Quo
Vadis Anas dan Demokrat?
Ridho
Imawan Hanafi ; Peneliti
Politik pada Soegeng Sarjadi Syndicate
SUMBER
: SINAR
HARAPAN, 26 Mei 2012
Sejak disebut-sebut dalam kasus dugaan suap
pembangunan wisma atlet SEA Games di Palembang, Sumatera Selatan dan sarana
olahraga di Hambalang, Bogor, Jawa Barat, posisi Ketua Umum Partai Demokrat
Anas Urbaningrum seperti duduk di bandul ketidakpastian. Anas dihadapkan pada
situasi di mana ia dituntut mundur atau tetap bertahan. Posisi ini sungguh
dilematis, baik bagi Anas maupun Demokrat.
Tuntutan mundur muncul di kalangan internal
sebagai sebuah pilihan untuk menyelamatkan partai dari keterpurukan.
Bagaimanapun dugaan keterlibatan Anas dalam beberapa kasus berimbas pada citra
partai. Implikasi politik ini sangat riskan karena pemilu tidak menoleransi
penambahan waktu: dua tahun lagi. Artinya, kian tidak jelasnya status hukum
Anas sama halnya dengan menaruh molotov waktu bagi Demokrat.

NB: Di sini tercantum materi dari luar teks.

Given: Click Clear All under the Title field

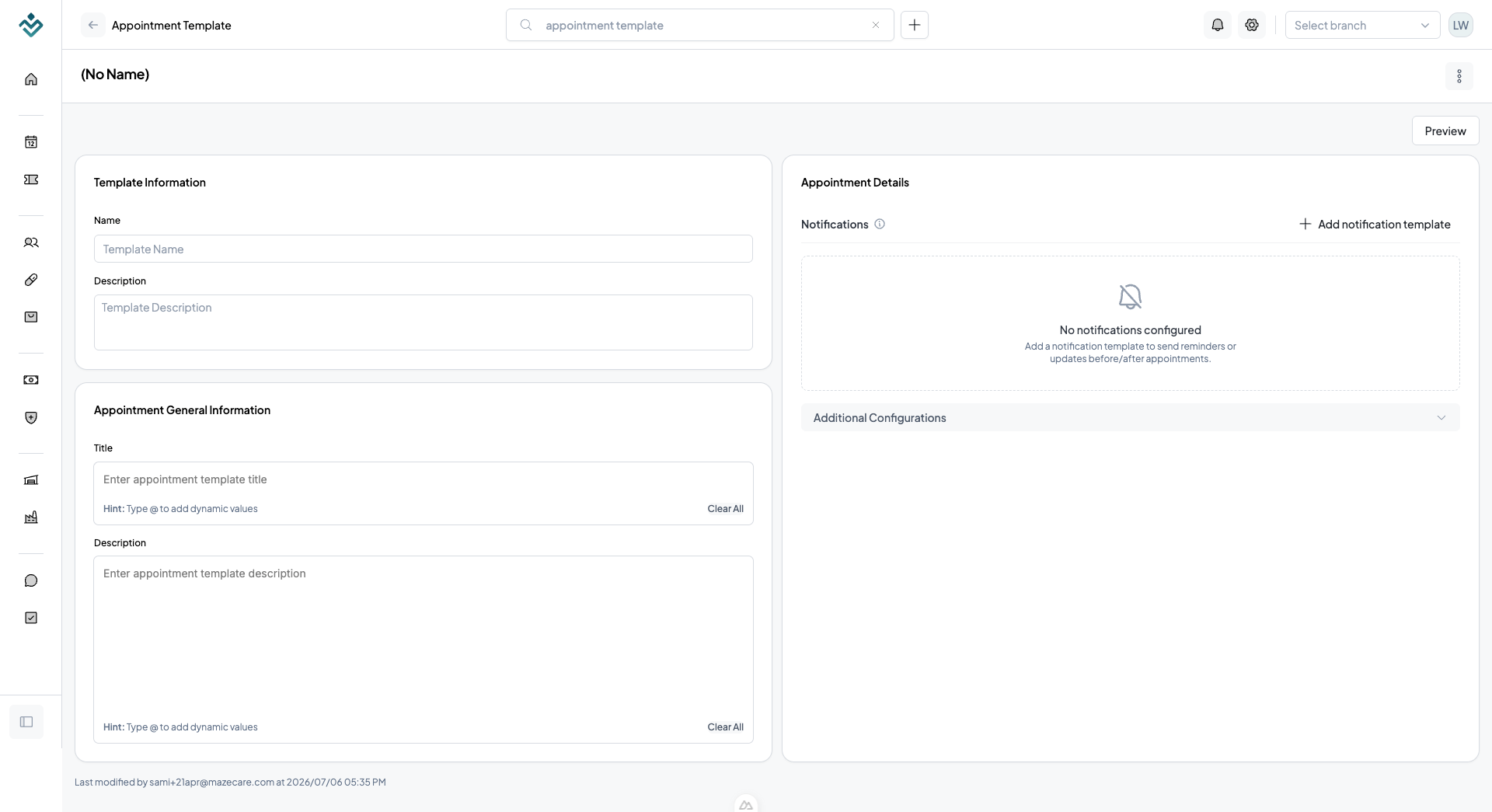Looking at the screenshot, I should point(725,509).
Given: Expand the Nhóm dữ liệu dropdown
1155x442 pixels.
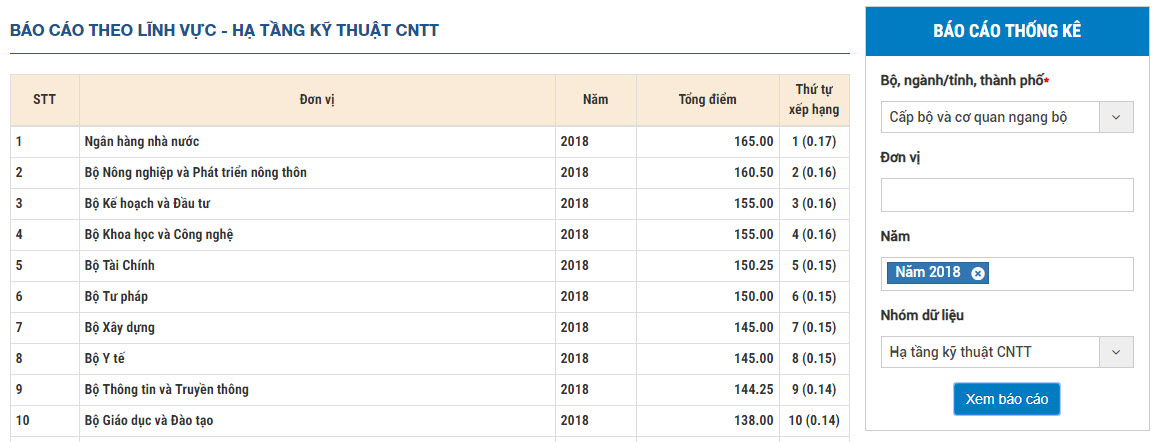Looking at the screenshot, I should 1006,352.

Pilihan itu bukan tanpa dasar. Perkabaran
hasil survei yang dirilis beberapa lembaga tidak lagi selalu menempatkan
Demokrat sebagai partai pemuncak, posisi yang Demokrat raih pada pemilu 2009.
Salah satu penyebab merosotnya posisi tersebut adalah keterlibatan kader-kader
Demokrat dalam kasus korupsi yang membuat Demokrat dihukum opini publik.
Persoalan ini yang membuat gundah beberapa
petinggi Demokrat, terutama yang berseberangan dengan Anas. Mereka sadar betul
bahwa disebutnya Anas dan juga kader-kader lain dalam kasus korupsi adalah
sebuah ancaman partai. Pembiaran kondisi yang tak menentu seperti itu sama
artinya menggiring partai pada titik terendahnya. Kelompok ini menganggap sudah
saatnya bagi Anas tak lagi memegang kendali ketua umum.
Hanya saja, kelompok ini tidak memiliki
instrumen yang efektif untuk menurunkan Anas. Desakan mundur kepada Anas
dihalangi keringkihan pijakan, karena Anas sampai sejauh ini status hukumnya
masih dalam “posisi diduga-duga”, belum tersangka. Sementara itu, siasat untuk
menggelar Kongres Luar Biasa (KLB) juga hanya menjadi wacana yang tak
bersambut. Ini karena Anas nyatanya memiliki legitimasi dukungan yang kuat di
daerah.
Dengan masih berstatus hanya diduga,
sementara basis dukungan di daerah Anas juga kuat, hal inilah yang menjadikan
ia masih kukuh bertahan. Anas masih percaya bahwa apa yang menimpanya tidak
lebih sebagai ujian politik. Selama statusnya seperti itu, Anas-lah yang
mengendalikan partai. Anas sepertinya juga yakin bahwa Ketua Dewan Pembina
Yudhoyono, tak akan menabrak garis konstitusi partai. Dengan kata lain, sebelum
status hukum Anas jelas, Yudhoyono dipastikan tak berani melangkah lebih jauh.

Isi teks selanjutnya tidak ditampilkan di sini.